Kubernetes can run anything. That’s its strength and its problem. Without a clear production checklist, the container orchestrator becomes an incident generator. This article is 15 points we check on every cluster before marking it as production-ready. No theory — concrete configurations, YAML snippets, and explanations of why each point matters.
Why Kubernetes Deployments Fail in Production¶
Most K8s incidents we deal with aren’t related to bugs in Kubernetes itself. The problem is almost always in the configuration — in what the team skipped because it “wasn’t necessary for the dev environment.” Three reasons dominate our incident statistics.
Missing Resource Limits and Requests¶
A single pod without limits can consume all of a node’s memory and crash other workloads. In dev that doesn’t matter — in production it means a 3 AM PagerDuty alert. Without resource requests, the scheduler can’t reasonably place pods and the cluster becomes unpredictable. This is the number one cause of OOM kills we see at clients.
No Health Checks¶
Kubernetes without liveness and readiness probes doesn’t know if your application is running or just taking up space. A pod can hang in a deadlock, return no requests, but Kubernetes considers it healthy because the process still exists. Result: users get 502s and you don’t know why — after all, all pods are “Running.”

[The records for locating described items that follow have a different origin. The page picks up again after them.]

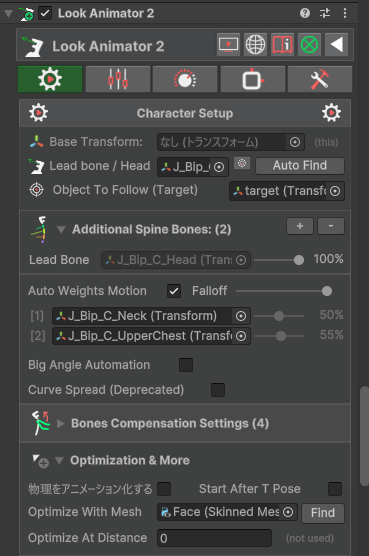
Task: Click the Auto Find button
Action: (300, 166)
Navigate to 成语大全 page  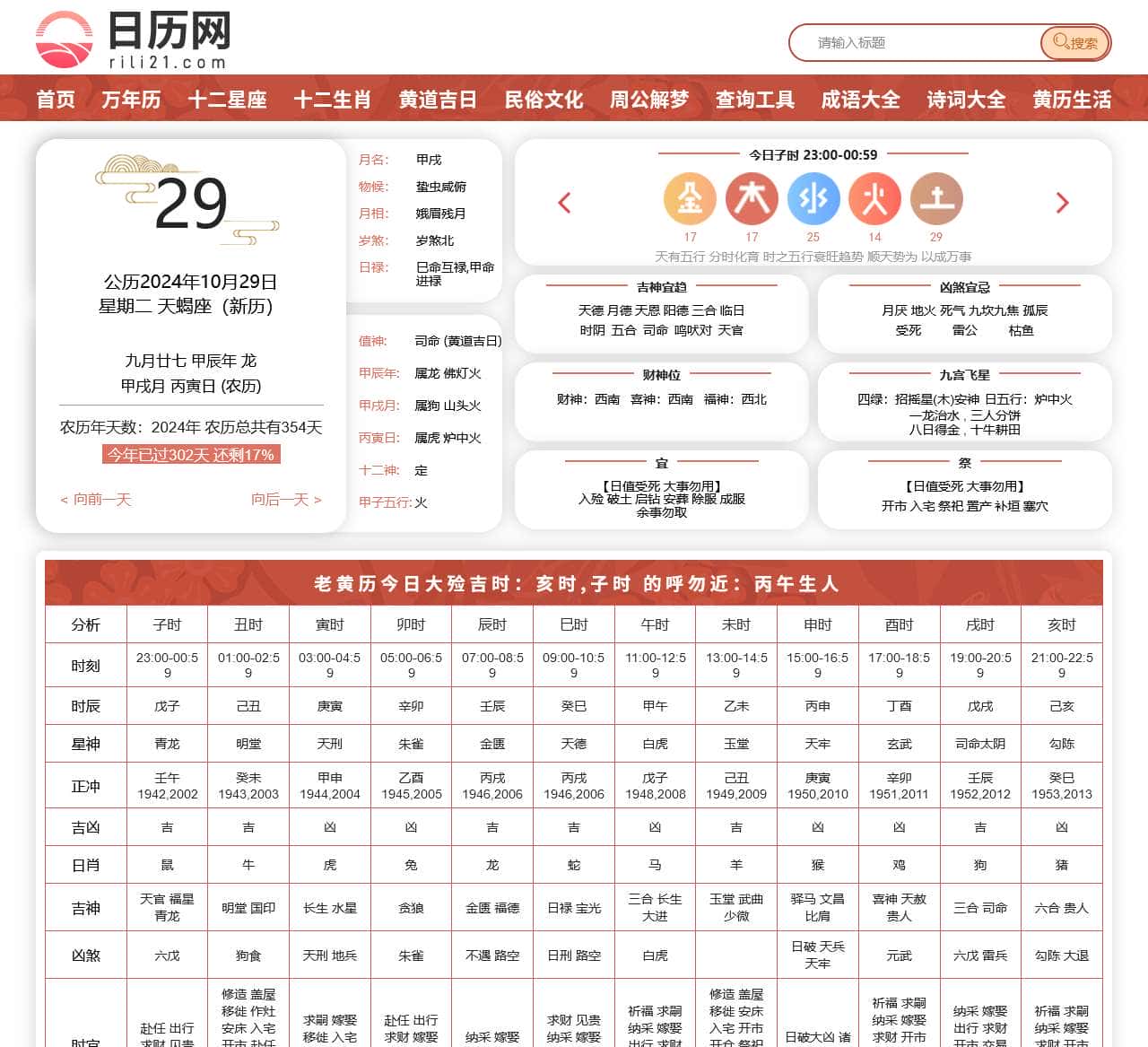[860, 99]
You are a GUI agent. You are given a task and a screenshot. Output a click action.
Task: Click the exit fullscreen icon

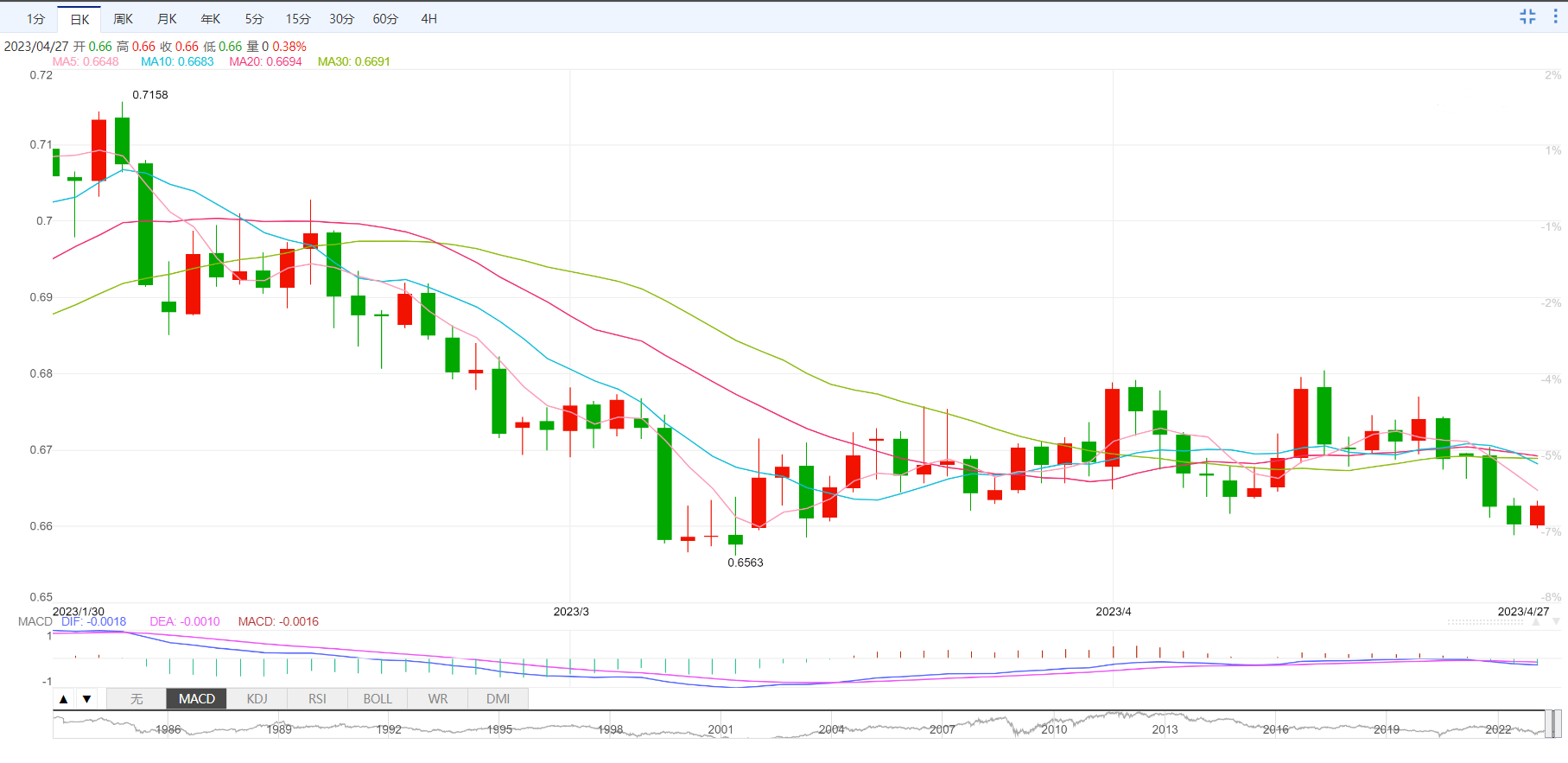pos(1527,16)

Flat Network Without Policies¶
By default in Kubernetes, every pod can communicate with every other pod. That’s convenient for development and catastrophic for security. A compromised pod in one namespace has free access to a database in another namespace. Without network policies, the entire cluster is one big flat network with zero segmentation.
These three problems share a common denominator: they arise because configuration that works in development gets copied to production without modifications. Our checklist exists to systematically close this gap.
Cluster Setup¶
4 points
1
Multi-Node Control Plane¶
A single control plane node means a single point of failure for the entire cluster. In production, we run a minimum of 3 master nodes spread across availability zones. Etcd quorum requires an odd number of members — 3 nodes tolerate one failure, 5 nodes tolerate two. On managed services (EKS, AKS, GKE), the provider handles this, but for self-managed clusters, this is the first thing we check.
2
Node Auto-Scaling with Defined Limits¶
The cluster autoscaler must have both minimum and maximum node counts set. Without an upper limit, a runaway deployment can spin up dozens of nodes and an astronomical cloud bill. Without a lower limit, the autoscaler can shrink the cluster so much that remaining nodes can’t handle even baseline traffic. We define both and add billing alerts.
3
Etcd Backup and Recovery¶
Etcd is the brain of the cluster — it contains all state. Regular etcd database snapshots are non-negotiable. We automate backups every 30 minutes to external storage (S3, GCS) and every quarter test the restore procedure. A backup nobody has tested isn’t a backup — it’s a wish.
4
Cluster Upgrade Strategy¶
Kubernetes releases a minor version every 4 months and supports the last 3 versions. Skipping two versions means a painful upgrade with breaking changes. We keep clusters at most one version behind the current stable, upgrade with a rolling strategy node by node, and always staging first, then production.
Workload Configuration¶
4 points
5
Resource Requests and Limits on Every Pod¶
Every container must declare how much CPU and memory it needs (request) and how much it may consume at most (limit). Request determines scheduling — Kubernetes places the pod on a node with enough free resources. Limit protects other workloads — exceeding the memory limit leads to an OOM kill, not crashing the neighbors.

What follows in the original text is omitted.